Выберите из строк ниже все, где встречается слово «width», и перепишите их.

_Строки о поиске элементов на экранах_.
================================

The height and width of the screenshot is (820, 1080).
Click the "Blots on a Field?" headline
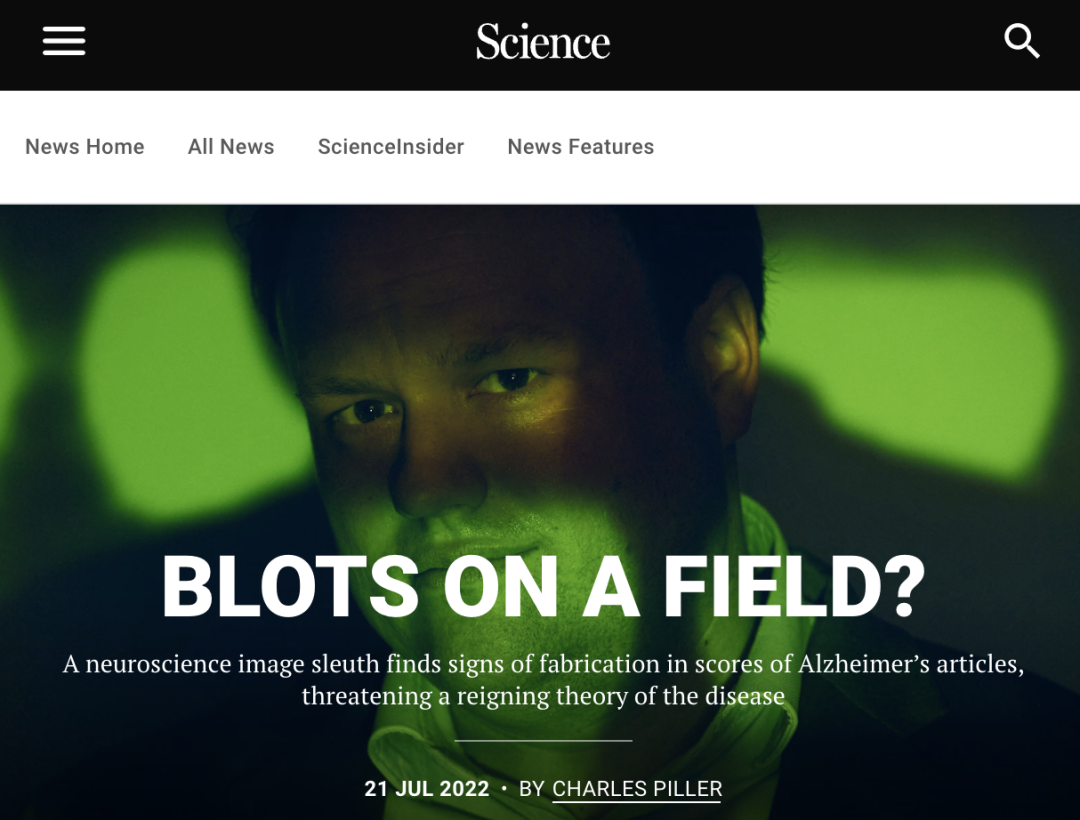(543, 586)
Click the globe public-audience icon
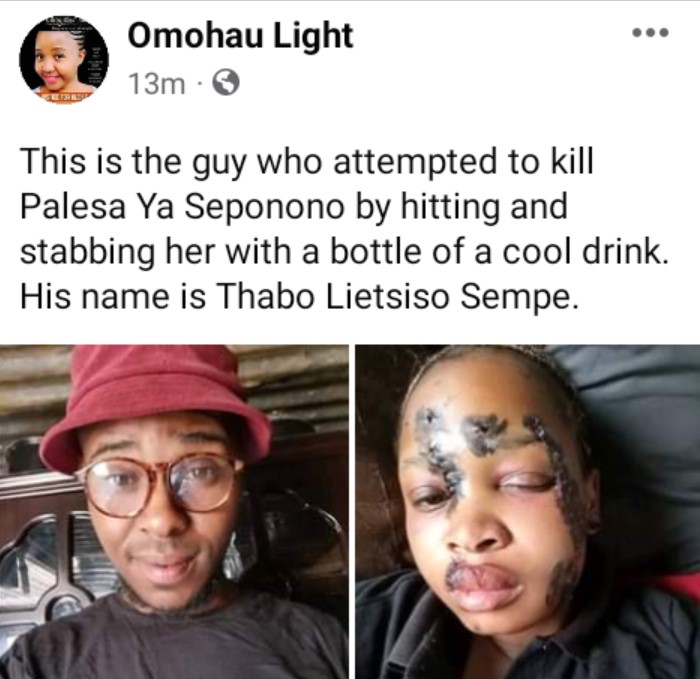 225,82
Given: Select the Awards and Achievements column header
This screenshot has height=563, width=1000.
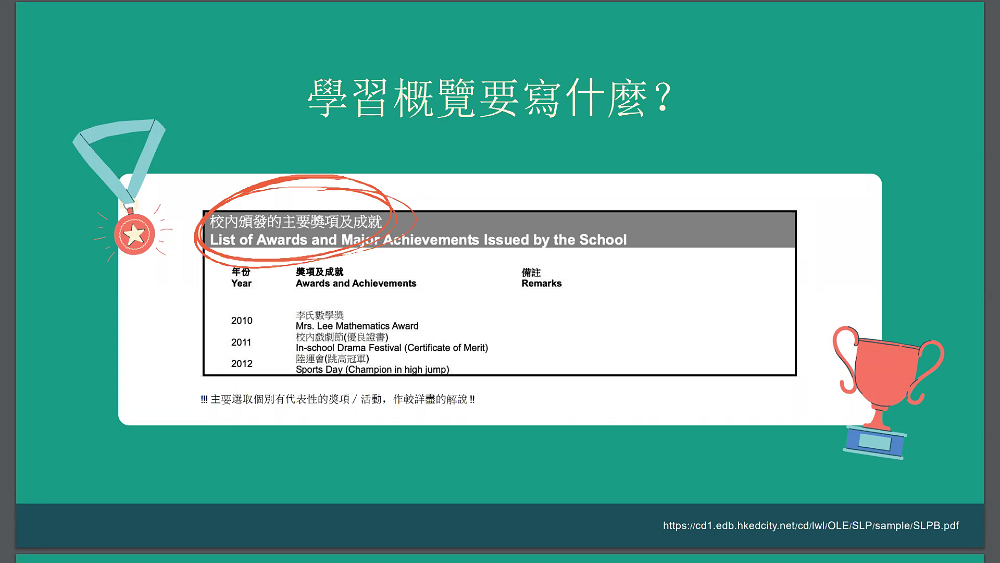Looking at the screenshot, I should 356,283.
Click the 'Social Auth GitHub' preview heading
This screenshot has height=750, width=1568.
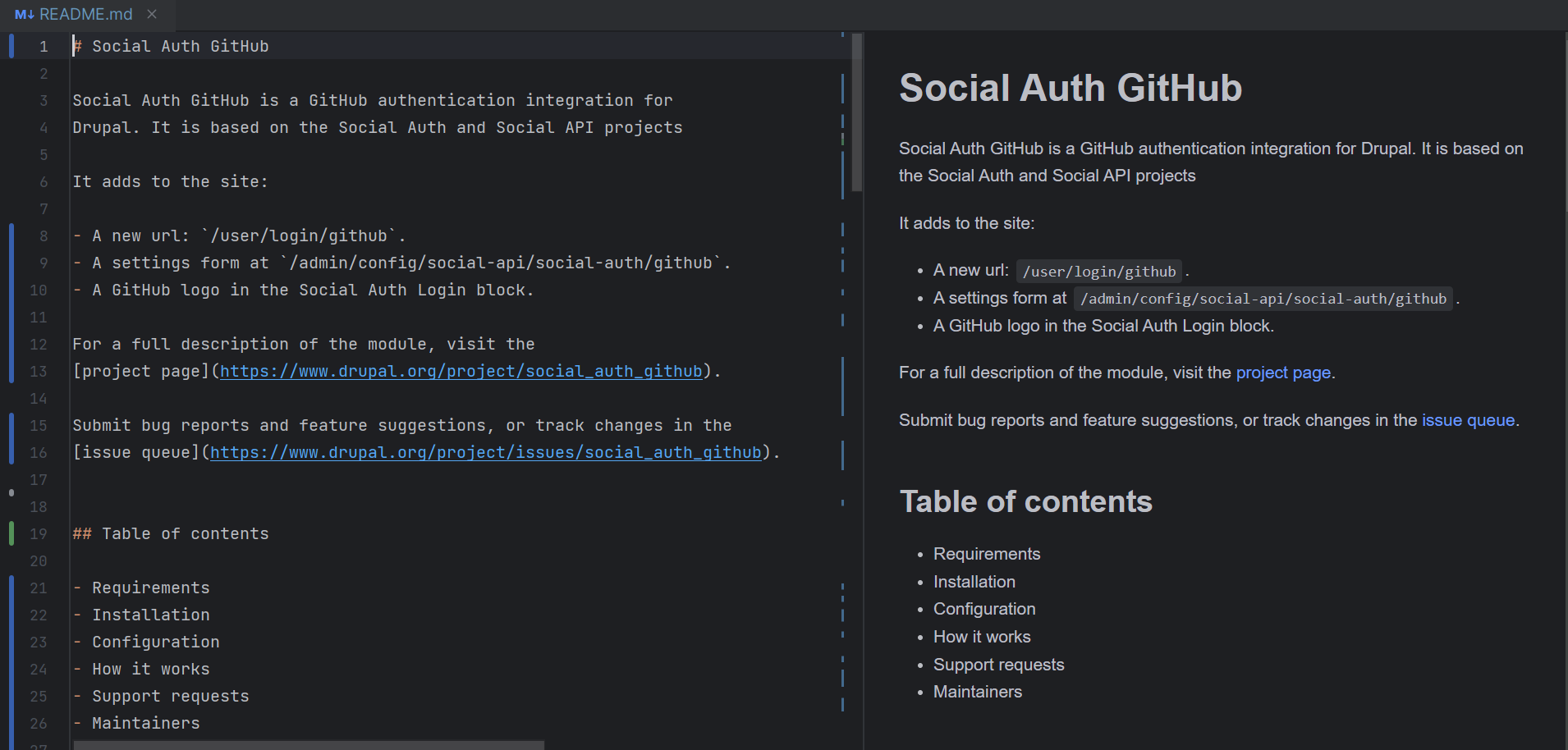coord(1070,88)
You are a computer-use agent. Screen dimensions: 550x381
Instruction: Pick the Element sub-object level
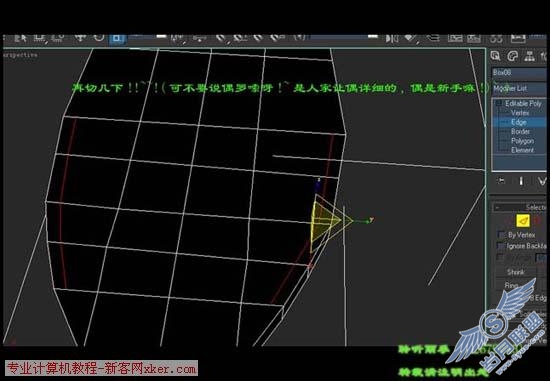[x=522, y=150]
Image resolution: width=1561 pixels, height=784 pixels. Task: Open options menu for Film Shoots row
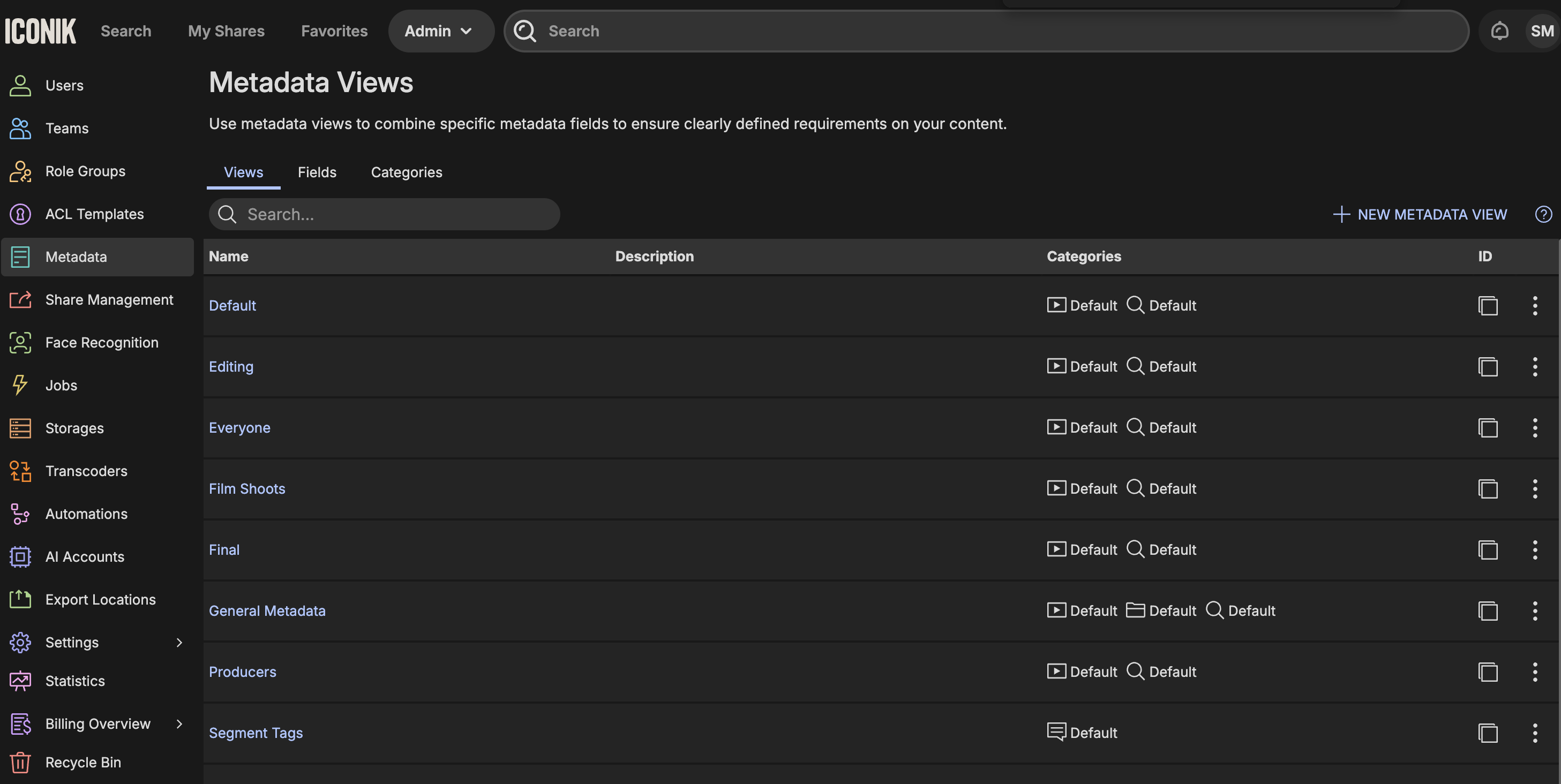(1534, 488)
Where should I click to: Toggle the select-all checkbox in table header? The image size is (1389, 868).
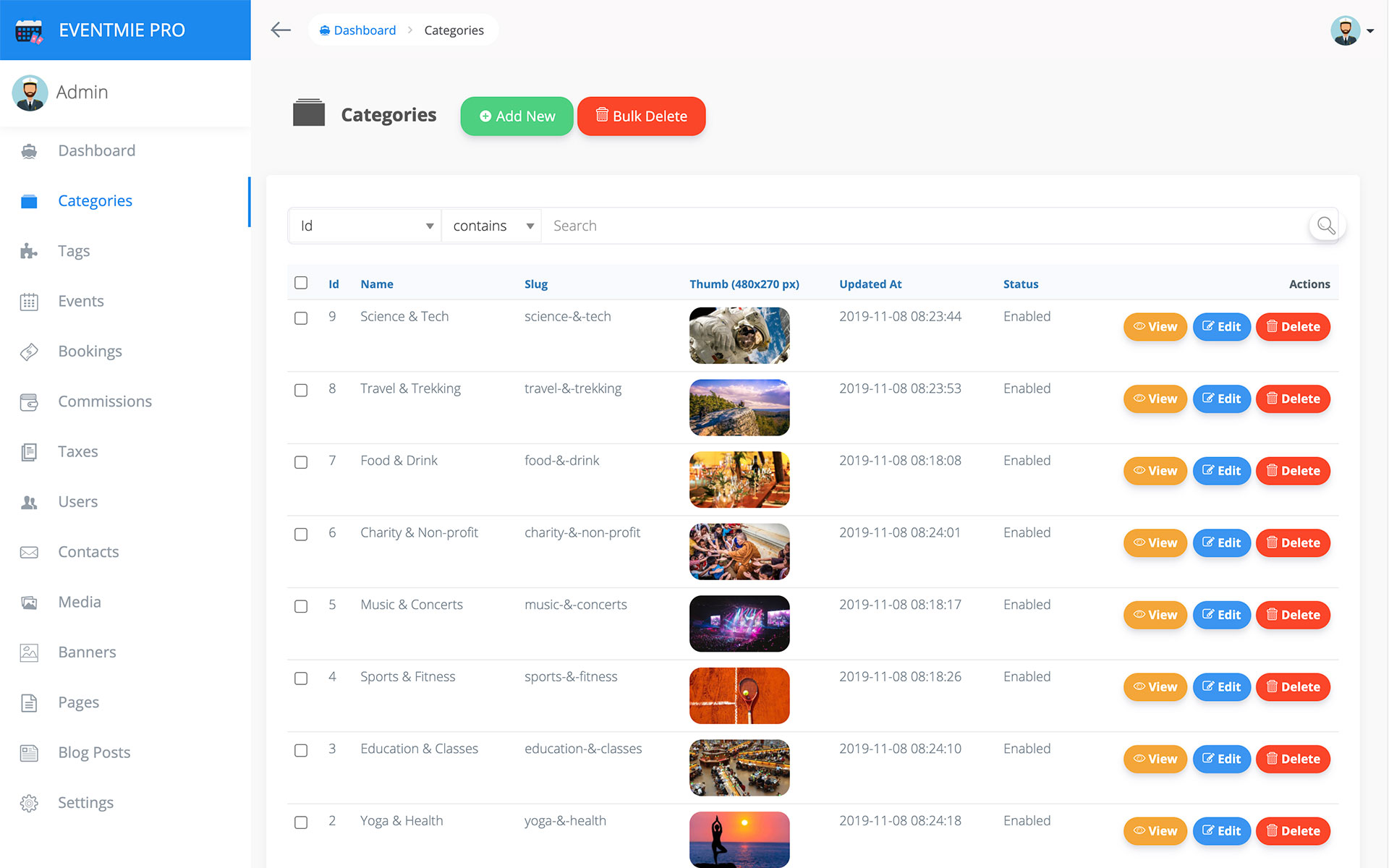click(301, 283)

================================

_Ответ_.
The height and width of the screenshot is (820, 1080).
This screenshot has height=563, width=1000.
This screenshot has height=750, width=1568.
Image resolution: width=1561 pixels, height=784 pixels. Task: Open options menu for Film Shoots row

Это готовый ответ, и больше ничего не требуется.